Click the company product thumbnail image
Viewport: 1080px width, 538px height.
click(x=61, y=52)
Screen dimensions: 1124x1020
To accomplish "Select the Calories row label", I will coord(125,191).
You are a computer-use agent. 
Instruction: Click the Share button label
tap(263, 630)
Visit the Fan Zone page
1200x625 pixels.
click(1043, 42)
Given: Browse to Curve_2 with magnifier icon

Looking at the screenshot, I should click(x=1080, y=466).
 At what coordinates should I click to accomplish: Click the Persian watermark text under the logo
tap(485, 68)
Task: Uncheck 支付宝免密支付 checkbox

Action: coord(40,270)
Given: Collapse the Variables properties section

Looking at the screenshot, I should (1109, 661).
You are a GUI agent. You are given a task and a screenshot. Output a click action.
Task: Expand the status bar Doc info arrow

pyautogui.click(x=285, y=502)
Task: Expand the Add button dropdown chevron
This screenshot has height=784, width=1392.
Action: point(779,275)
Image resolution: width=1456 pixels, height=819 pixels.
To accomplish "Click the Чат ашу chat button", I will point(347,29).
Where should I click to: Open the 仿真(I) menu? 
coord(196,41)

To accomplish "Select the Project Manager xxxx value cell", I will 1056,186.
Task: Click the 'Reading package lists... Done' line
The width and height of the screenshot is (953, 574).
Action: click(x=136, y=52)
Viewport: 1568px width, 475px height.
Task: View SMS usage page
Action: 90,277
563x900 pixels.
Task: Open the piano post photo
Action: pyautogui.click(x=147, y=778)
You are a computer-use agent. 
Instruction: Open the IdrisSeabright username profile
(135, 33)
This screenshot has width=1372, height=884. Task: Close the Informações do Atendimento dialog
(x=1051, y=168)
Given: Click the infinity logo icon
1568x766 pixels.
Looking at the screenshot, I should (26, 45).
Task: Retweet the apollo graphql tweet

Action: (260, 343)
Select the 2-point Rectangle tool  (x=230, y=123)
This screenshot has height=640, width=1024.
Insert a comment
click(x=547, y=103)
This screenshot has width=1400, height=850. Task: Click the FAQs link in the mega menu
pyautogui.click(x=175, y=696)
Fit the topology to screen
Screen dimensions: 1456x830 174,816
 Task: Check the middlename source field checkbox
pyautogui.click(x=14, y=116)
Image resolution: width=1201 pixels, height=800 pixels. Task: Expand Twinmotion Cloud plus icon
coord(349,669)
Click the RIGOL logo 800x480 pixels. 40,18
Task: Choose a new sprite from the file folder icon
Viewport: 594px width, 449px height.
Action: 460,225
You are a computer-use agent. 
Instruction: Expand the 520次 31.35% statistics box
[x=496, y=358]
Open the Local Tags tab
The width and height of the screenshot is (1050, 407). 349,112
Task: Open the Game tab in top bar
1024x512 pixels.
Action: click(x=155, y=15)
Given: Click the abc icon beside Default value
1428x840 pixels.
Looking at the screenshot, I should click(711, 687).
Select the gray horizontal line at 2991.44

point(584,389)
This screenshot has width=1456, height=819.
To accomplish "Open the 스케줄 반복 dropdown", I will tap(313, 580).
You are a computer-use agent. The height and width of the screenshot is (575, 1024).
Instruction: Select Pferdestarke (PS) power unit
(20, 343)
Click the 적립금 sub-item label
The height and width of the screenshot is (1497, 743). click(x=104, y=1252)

**********

Rewrite all of the entries above as a JSON array of strings, one string for each line, leaving out blank lines.

[
  "Click the company product thumbnail image",
  "Viewport: 1080px width, 538px height.",
  "click(x=61, y=52)",
  "Screen dimensions: 1124x1020",
  "To accomplish \"Select the Calories row label\", I will coord(125,191).",
  "You are a computer-use agent. ",
  "Instruction: Click the Share button label",
  "tap(263, 630)",
  "Visit the Fan Zone page",
  "1200x625 pixels.",
  "click(1043, 42)",
  "Given: Browse to Curve_2 with magnifier icon",
  "Looking at the screenshot, I should click(x=1080, y=466).",
  " At what coordinates should I click to accomplish: Click the Persian watermark text under the logo",
  "tap(485, 68)",
  "Task: Uncheck 支付宝免密支付 checkbox",
  "Action: coord(40,270)",
  "Given: Collapse the Variables properties section",
  "Looking at the screenshot, I should (1109, 661).",
  "You are a GUI agent. You are given a task and a screenshot. Output a click action.",
  "Task: Expand the status bar Doc info arrow",
  "pyautogui.click(x=285, y=502)",
  "Task: Expand the Add button dropdown chevron",
  "This screenshot has height=784, width=1392.",
  "Action: point(779,275)",
  "Image resolution: width=1456 pixels, height=819 pixels.",
  "To accomplish \"Click the Чат ашу chat button\", I will point(347,29).",
  "Where should I click to: Open the 仿真(I) menu? ",
  "coord(196,41)",
  "To accomplish \"Select the Project Manager xxxx value cell\", I will 1056,186.",
  "Task: Click the 'Reading package lists... Done' line",
  "The width and height of the screenshot is (953, 574).",
  "Action: click(x=136, y=52)",
  "Viewport: 1568px width, 475px height.",
  "Task: View SMS usage page",
  "Action: 90,277",
  "563x900 pixels.",
  "Task: Open the piano post photo",
  "Action: pyautogui.click(x=147, y=778)",
  "You are a computer-use agent. ",
  "Instruction: Open the IdrisSeabright username profile",
  "(135, 33)",
  "This screenshot has width=1372, height=884. Task: Close the Informações do Atendimento dialog",
  "(x=1051, y=168)",
  "Given: Click the infinity logo icon",
  "1568x766 pixels.",
  "Looking at the screenshot, I should (26, 45).",
  "Task: Retweet the apollo graphql tweet",
  "Action: (260, 343)",
  "Select the 2-point Rectangle tool  (x=230, y=123)",
  "This screenshot has height=640, width=1024.",
  "Insert a comment",
  "click(x=547, y=103)",
  "This screenshot has width=1400, height=850. Task: Click the FAQs link in the mega menu",
  "pyautogui.click(x=175, y=696)",
  "Fit the topology to screen",
  "Screen dimensions: 1456x830 174,816",
  " Task: Check the middlename source field checkbox",
  "pyautogui.click(x=14, y=116)",
  "Image resolution: width=1201 pixels, height=800 pixels. Task: Expand Twinmotion Cloud plus icon",
  "coord(349,669)",
  "Click the RIGOL logo 800x480 pixels. 40,18",
  "Task: Choose a new sprite from the file folder icon",
  "Viewport: 594px width, 449px height.",
  "Action: 460,225",
  "You are a computer-use agent. ",
  "Instruction: Expand the 520次 31.35% statistics box",
  "[x=496, y=358]",
  "Open the Local Tags tab",
  "The width and height of the screenshot is (1050, 407). 349,112",
  "Task: Open the Game tab in top bar",
  "1024x512 pixels.",
  "Action: click(x=155, y=15)",
  "Given: Click the abc icon beside Default value",
  "1428x840 pixels.",
  "Looking at the screenshot, I should click(711, 687).",
  "Select the gray horizontal line at 2991.44",
  "point(584,389)",
  "This screenshot has width=1456, height=819.",
  "To accomplish \"Open the 스케줄 반복 dropdown\", I will tap(313, 580).",
  "You are a computer-use agent. The height and width of the screenshot is (575, 1024).",
  "Instruction: Select Pferdestarke (PS) power unit",
  "(20, 343)",
  "Click the 적립금 sub-item label",
  "The height and width of the screenshot is (1497, 743). click(x=104, y=1252)"
]